Code written in an Agile fashion will be maintainable. Agile teams are, by definition, maintaining the code from the beginning of the project to the very end, and therefore perforce keep it maintainable. Various techniques such as refactoring are used to keep the code maintainable. It is easy to know whether the code is in fact maintainable because Agile teams work together, and therefore everyone knows what’s good and what’s not. In addition, Agile teams measure their productivity in features per unit time, and should the code be getting less maintainable, that will be reflected in a measured drop in productivity.

Given that we know the code is maintainable, we might still want some external documentation to serve as a road map to the whole program and perhaps to detail any particularly interesting or difficult aspects of the system. The team should be tasked with producing such materials. In so doing, they will draw upon the materials they already have, such as their current system diagrams that are hanging on the walls, and their current set of comprehensive system tests. They will refine these and polish them up, publishing them in whatever form is desired. Since the essential information is produced as a matter of course, as informal but highly communicative material, it’s a relatively simple matter to do that polishing. A prudent team will photograph, scan, or simply archive all its significant “cave paintings” as it goes, to serve as reminders for this final documenting task.

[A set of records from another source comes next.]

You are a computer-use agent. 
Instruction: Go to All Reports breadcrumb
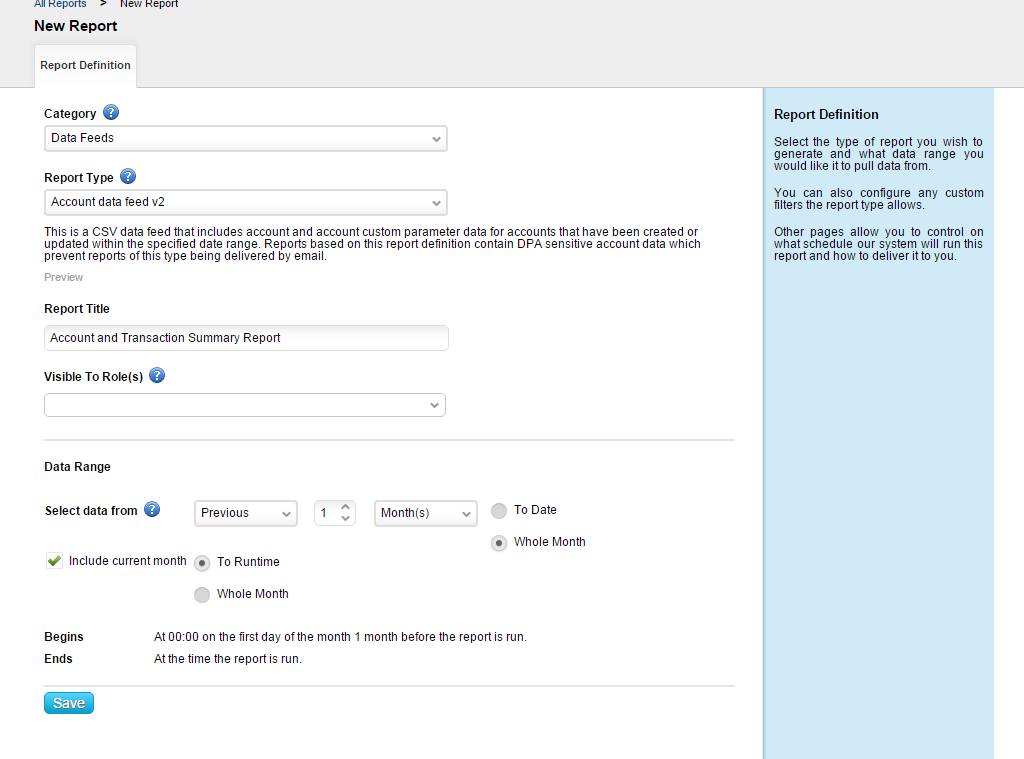point(60,4)
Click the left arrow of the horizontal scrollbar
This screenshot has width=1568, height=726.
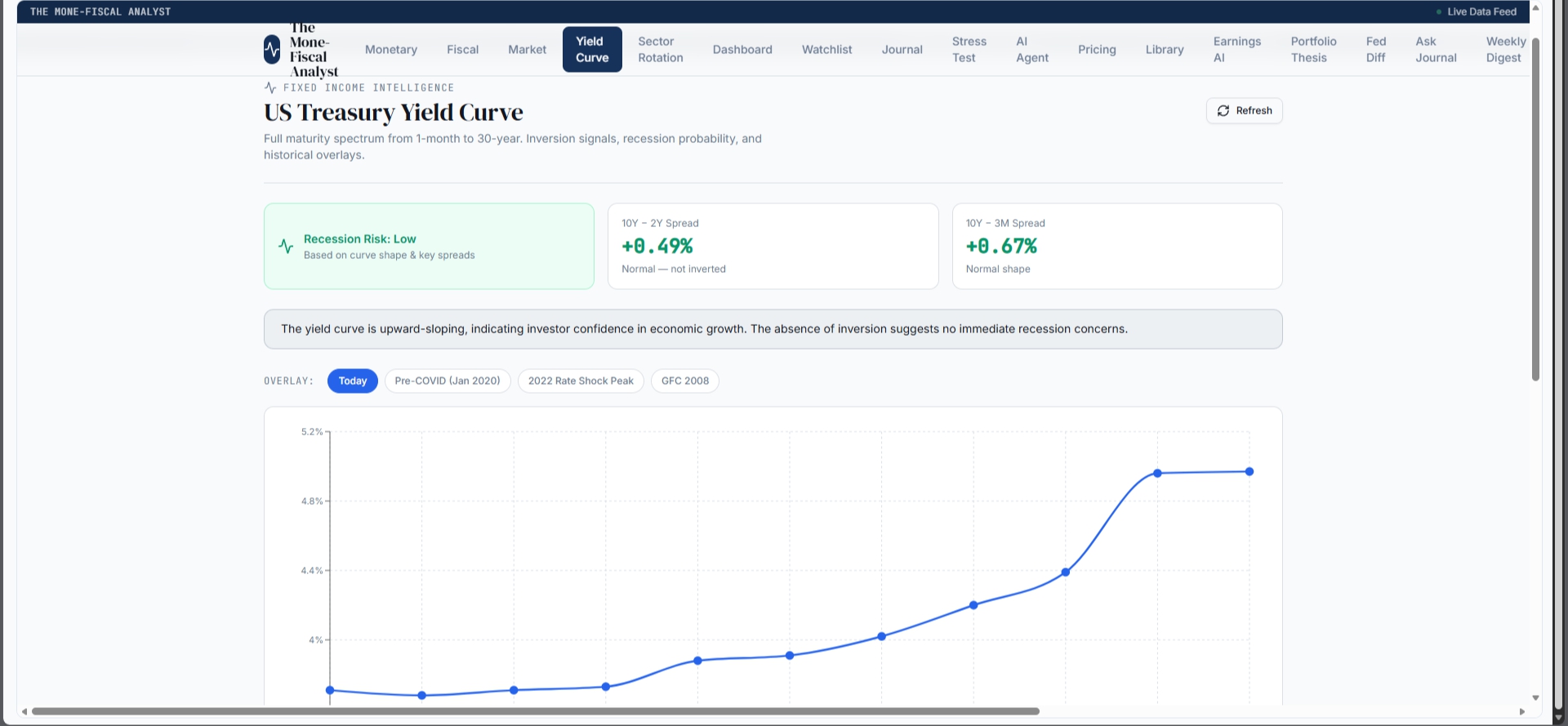click(x=24, y=711)
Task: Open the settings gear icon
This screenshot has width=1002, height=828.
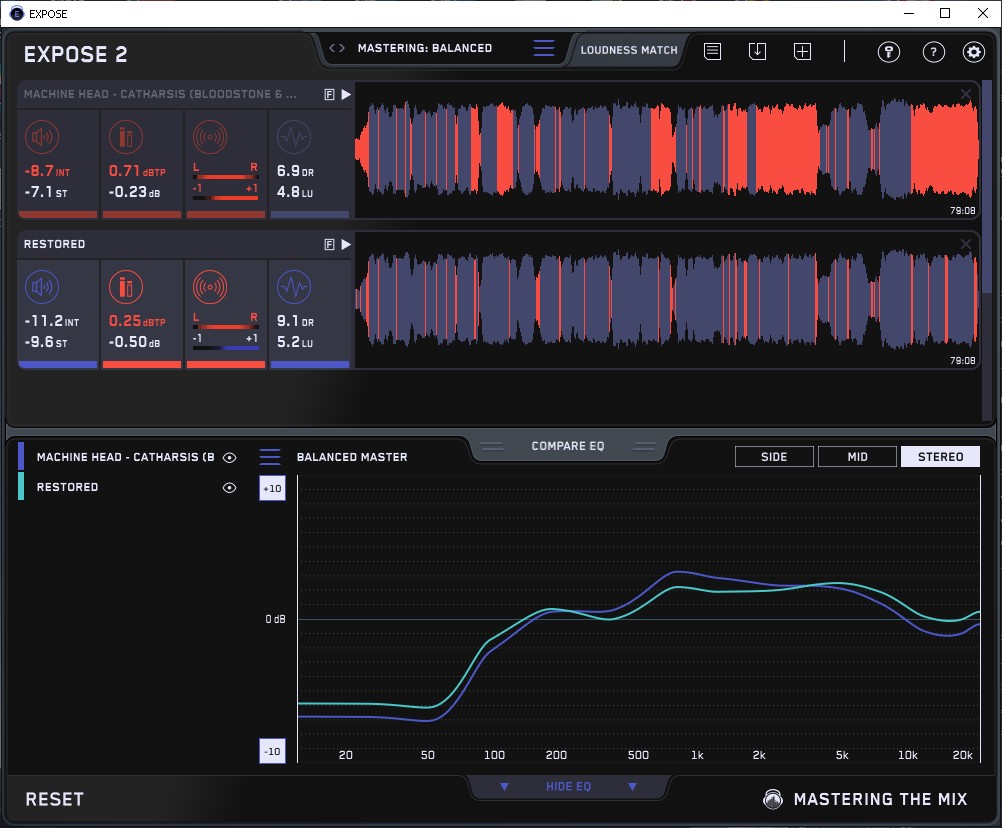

It might be argued that this documenting should be done along the way, as a matter of course. If one is sufficiently concerned that it won’t be done at the end, but that it will be of value, then of course it’s possible to work that way. However, such a practice is invariably wasteful, in two regards. First, most of the material will be of no value until the end of the project, and therefore producing it early is investment with late return. Second, by the nature of the Agile project, much of the base information will change, requiring rework on documents which are not being used. This is doubly wasteful.

Summary

In summary, the questions of where the “big picture” and “specifications” and “design” are kept are good ones. Agile projects by their nature require different answers to these questions than would be appropriate to a more plan-driven project. The specification serves different purposes on an Agile project and is documented primarily by tests. The big picture is communicated by continuous conversation and dynamic pictures and documents created as the team needs them. The design is embodied primarily in the program, and secondarily, again, by materials created as the team needs them.

There may also be a need for external documentation of big picture, specifications, or design. Caution should be used when a project is tasked to produce such materials: it may be evidence of a stakeholder who would be more closely involved, rather than at the end of a documentation tunnel. Given that materials do need to be created, they are simply project features, and should be scheduled and tracked like any other feature.